9. Pietro
Pietro
She’s gone when I wake.
Just empty sheets and the faint trace of her subtle perfume on the pillow beside me.
I scrub a hand over my face, and stare at the ceiling like it holds the answers.
Last night wasn’t supposed to happen.
It was reckless. Stupid. Irresponsible.
And it was perfect.
She let me see her—raw and real, no armor, no sarcasm. Just Valaria. Just the woman I’ve been trying not to want since the second she stormed into my life.
But now she’s vanished.
And I don’t know what the hell to do with the part of me that wants to follow. I shower and dress rapidly like a recruit in bootcamp.
I weave through the clean-up crew in the kitchen—evaluating each one.
I find her downstairs in the war room, already dressed and armed, tapping through mission dossiers like she didn’t moan my name hours ago with her nails digging into my back.
“Morning,” I say.
She doesn’t look up. “We leave in thirty for the gala perimeter check. I had Luca arrange a secondary exit through the kitchens. I don’t trust the main floor security—too many eyes, too many unknowns.”

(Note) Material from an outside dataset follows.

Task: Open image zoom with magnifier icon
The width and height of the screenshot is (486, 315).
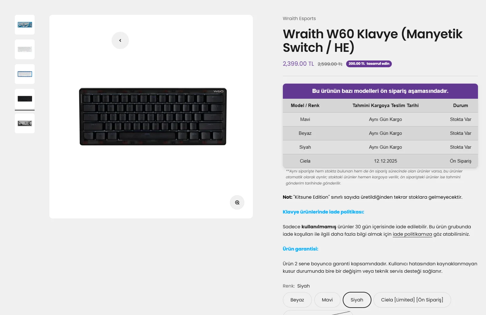Action: (237, 203)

Right. We’re back to business.
Professional. Cold. Efficient.
No stilettos. Boots.
Like her body wasn’t tangled with mine all night. Like I didn’t kiss her so hard we forgot where one ended and the other began.
I step closer. “So… we’re pretending nothing happened?”
“Nothing did happen,” she says, flipping a page. “We got too close. Simple.”
I blink. “That’s your version?”
She finally meets my eyes. “What do you want, Pietro? A recap? A gold star? A replay?”
Yes.
By the gods, yes.
But I don’t say that.
Instead, I take a breath and shove the ache back down.
“You’re good at pretending, I’ll give you that.”
“It’s my job,” she snaps.
“No,” I say. “It’s your shield.”
She flinches. Just a flicker, but I catch it.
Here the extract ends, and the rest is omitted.